Dann entsteht an der Phasengrenze Metall/Gas/Elektrolyt partiell ein Sauerstoffplasma,
durch das sich die Oxidkeramikschicht bildet. Das Metallion in der Oxidkeramikschicht
stammt aus dem Metall, der Sauerstoff aus der anodischen Reaktion in dem verwendeten
wäßrigen Elektrolyten. Die Oxidkeramik ist bei den ermittelten Plasmatemperaturen
von etwa 7.000 Kelvin flüssig. Zur Seite des Metalls hin ist die Zeit ausreichend,
damit sich die Schmelze der Oxidkeramik gut zusammenziehen kann und so eine aufgesinterte
porenarme Oxidkeramikschicht bildet. Zur Seite des Elektrolyten hin wird die Schmelze
der Oxidkeramik schnell durch den Elektrolyten abgekühlt und die noch abwandernden
Gase, insbesondere Sauerstoff und Wasserdampf hinterlassen eine Oxidkeramikschicht
mit einem weitmaschig verknüpften Kapillarsystem. Aus rasterelektronenmikroskopischen
Untersuchungen wurden Porendurchmesser von 0,1 µm bis 30 µm bestimmt (CERAMIC COATINGS
BY ANODIC SPARK DEPOSITION G.P. Wirtz et al, MATERIALS & MANUFACTURING PROCESSES 6
(1), 87-115 (1991), insbesondere Figur 12).
[0005] In der DE-A-2 902 162 wird ein Verfahren beschrieben, in dem durch Nutzung von Funkenentladungen
während der Anodisation poröse Schichten auf Aluminium hergestellt werden, die für
den Einsatz in der Chromatographie bestimmt sind.

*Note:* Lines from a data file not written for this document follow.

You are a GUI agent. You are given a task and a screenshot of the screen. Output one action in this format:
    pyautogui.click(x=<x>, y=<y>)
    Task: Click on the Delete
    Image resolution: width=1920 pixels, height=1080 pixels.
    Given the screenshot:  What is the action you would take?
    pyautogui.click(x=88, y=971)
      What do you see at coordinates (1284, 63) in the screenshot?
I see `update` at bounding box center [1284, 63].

[0006] Die EP-A-280 886 beschreibt die Nutzung der anodischen Oxidation unter Funkenentladungen
auf Al, Ti, Ta, Nb, Zr und deren Legierungen zur Herstellung dekorativer Schichten
auf diesen Metallen.
[0007] Mit den vorbekannten Verfahren lassen sich nur Keramikschichten mit verhältnismäßig
geringen Stärken bis maximal 30 µm herstellen, die für den Einsatz als Verschleiß-
und Korrosionsschutzschichten unzureichend sind.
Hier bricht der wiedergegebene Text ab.